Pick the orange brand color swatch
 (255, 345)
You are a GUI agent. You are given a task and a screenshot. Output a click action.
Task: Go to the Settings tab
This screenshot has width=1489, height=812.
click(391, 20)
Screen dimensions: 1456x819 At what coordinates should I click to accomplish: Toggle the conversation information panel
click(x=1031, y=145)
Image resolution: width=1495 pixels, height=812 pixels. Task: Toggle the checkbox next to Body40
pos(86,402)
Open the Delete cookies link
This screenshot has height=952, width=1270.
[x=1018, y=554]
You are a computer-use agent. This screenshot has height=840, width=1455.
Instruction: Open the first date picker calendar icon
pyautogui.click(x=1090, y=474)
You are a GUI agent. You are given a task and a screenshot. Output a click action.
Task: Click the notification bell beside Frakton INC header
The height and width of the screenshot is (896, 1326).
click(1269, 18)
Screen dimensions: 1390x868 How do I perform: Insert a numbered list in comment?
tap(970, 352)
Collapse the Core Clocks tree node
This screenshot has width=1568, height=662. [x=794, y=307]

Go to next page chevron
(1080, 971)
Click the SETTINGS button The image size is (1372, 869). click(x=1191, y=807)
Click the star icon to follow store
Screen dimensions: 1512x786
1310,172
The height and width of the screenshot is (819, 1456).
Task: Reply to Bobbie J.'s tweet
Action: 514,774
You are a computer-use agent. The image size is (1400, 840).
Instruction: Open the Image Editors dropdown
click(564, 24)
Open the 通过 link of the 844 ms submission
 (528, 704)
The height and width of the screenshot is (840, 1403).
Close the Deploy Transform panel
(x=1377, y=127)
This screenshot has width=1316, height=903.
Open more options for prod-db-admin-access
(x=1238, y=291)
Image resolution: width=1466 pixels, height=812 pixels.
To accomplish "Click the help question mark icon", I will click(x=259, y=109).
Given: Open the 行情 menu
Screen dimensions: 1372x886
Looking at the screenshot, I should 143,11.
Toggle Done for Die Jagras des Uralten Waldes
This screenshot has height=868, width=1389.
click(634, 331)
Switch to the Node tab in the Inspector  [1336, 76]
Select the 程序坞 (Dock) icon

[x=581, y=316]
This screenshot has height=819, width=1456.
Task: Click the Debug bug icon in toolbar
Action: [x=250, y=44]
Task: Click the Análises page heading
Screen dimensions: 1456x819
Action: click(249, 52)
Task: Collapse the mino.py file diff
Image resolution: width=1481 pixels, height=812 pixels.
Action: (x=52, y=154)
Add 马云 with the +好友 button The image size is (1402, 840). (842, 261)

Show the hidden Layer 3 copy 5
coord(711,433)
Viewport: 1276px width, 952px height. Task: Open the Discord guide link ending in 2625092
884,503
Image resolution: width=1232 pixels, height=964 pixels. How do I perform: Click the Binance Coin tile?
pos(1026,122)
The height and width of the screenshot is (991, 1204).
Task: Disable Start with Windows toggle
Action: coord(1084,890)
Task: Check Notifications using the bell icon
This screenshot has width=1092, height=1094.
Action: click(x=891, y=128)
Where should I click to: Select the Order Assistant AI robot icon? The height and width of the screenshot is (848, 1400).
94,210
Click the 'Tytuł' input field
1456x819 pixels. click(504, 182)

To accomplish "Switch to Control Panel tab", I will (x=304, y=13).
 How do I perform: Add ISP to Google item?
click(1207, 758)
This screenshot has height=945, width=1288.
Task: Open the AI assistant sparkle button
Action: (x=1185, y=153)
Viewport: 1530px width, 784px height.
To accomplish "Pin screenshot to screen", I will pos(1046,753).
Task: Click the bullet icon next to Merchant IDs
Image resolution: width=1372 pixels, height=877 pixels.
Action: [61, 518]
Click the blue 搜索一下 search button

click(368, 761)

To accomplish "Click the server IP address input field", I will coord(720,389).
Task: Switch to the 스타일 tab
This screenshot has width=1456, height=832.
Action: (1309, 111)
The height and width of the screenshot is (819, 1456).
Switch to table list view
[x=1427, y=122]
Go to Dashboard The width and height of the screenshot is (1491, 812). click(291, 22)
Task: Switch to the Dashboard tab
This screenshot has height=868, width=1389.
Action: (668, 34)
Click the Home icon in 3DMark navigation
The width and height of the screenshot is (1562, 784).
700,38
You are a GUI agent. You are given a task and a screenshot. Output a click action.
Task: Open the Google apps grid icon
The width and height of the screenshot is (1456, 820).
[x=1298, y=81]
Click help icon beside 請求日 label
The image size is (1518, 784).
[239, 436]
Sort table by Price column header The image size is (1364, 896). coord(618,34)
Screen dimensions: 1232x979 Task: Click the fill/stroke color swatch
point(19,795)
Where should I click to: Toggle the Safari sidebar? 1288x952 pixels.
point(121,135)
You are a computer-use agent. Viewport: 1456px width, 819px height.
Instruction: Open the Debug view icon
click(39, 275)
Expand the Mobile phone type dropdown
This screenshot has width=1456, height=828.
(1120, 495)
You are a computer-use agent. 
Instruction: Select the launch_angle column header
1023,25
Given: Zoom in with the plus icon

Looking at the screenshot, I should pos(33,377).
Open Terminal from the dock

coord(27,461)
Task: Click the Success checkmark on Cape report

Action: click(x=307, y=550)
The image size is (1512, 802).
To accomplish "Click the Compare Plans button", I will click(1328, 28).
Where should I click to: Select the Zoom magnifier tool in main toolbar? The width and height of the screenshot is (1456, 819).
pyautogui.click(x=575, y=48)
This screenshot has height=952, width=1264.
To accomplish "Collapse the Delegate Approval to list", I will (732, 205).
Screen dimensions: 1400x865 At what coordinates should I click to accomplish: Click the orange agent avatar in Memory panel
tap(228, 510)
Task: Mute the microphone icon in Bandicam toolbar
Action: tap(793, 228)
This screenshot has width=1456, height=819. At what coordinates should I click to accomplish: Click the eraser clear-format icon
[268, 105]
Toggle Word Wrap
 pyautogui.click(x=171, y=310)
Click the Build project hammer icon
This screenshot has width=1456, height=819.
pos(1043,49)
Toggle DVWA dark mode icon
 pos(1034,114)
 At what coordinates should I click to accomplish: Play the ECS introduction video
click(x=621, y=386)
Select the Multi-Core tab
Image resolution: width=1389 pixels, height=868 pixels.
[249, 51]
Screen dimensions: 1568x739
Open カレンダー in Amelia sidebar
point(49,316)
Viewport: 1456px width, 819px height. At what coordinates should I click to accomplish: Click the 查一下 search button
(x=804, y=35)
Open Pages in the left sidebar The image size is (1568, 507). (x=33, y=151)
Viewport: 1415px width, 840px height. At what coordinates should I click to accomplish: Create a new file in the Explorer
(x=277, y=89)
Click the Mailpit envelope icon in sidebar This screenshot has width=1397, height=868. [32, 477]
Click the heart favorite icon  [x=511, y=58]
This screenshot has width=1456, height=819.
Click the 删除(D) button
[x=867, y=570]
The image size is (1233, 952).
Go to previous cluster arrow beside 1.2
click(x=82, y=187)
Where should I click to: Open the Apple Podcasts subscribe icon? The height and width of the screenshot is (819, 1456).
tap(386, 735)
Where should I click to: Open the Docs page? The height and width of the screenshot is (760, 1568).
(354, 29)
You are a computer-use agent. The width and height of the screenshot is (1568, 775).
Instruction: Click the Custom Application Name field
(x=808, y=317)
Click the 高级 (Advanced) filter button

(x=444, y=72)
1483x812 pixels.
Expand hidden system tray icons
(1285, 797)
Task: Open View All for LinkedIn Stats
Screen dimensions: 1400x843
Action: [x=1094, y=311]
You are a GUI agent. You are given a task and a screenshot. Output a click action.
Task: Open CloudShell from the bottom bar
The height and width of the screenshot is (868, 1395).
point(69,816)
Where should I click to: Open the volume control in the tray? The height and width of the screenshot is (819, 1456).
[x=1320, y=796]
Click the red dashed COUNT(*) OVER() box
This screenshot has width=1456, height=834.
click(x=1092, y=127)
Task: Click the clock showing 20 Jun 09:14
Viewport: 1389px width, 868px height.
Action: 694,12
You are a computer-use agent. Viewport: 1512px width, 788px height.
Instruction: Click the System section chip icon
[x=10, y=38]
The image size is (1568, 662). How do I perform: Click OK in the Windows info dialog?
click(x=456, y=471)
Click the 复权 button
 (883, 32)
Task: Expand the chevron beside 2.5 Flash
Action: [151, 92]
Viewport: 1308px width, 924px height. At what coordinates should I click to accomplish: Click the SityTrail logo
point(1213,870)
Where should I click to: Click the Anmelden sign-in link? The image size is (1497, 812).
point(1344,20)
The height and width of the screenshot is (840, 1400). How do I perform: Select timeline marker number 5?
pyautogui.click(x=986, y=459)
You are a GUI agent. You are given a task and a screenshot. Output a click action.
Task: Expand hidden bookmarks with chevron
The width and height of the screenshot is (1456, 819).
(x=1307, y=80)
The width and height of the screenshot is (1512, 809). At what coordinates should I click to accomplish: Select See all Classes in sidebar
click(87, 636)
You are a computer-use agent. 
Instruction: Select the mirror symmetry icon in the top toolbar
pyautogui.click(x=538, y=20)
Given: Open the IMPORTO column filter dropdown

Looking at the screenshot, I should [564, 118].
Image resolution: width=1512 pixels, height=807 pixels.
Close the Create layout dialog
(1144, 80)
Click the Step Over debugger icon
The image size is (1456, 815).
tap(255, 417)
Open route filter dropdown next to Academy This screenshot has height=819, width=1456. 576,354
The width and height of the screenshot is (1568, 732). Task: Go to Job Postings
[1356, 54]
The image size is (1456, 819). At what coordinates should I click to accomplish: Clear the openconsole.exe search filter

......

▶ WORK ORDER
Using only the listing above, restate exactly the lines from the line containing "1483x812 pixels." through the line containing "You are a computer-use agent. Viewport: 1512px", both included.

▶ WRITTEN RESPONSE
1483x812 pixels.
Expand hidden system tray icons
(1285, 797)
Task: Open View All for LinkedIn Stats
Screen dimensions: 1400x843
Action: [x=1094, y=311]
You are a GUI agent. You are given a task and a screenshot. Output a click action.
Task: Open CloudShell from the bottom bar
The height and width of the screenshot is (868, 1395).
point(69,816)
Where should I click to: Open the volume control in the tray? The height and width of the screenshot is (819, 1456).
[x=1320, y=796]
Click the red dashed COUNT(*) OVER() box
This screenshot has width=1456, height=834.
click(x=1092, y=127)
Task: Click the clock showing 20 Jun 09:14
Viewport: 1389px width, 868px height.
Action: 694,12
You are a computer-use agent. Viewport: 1512px width, 788px height.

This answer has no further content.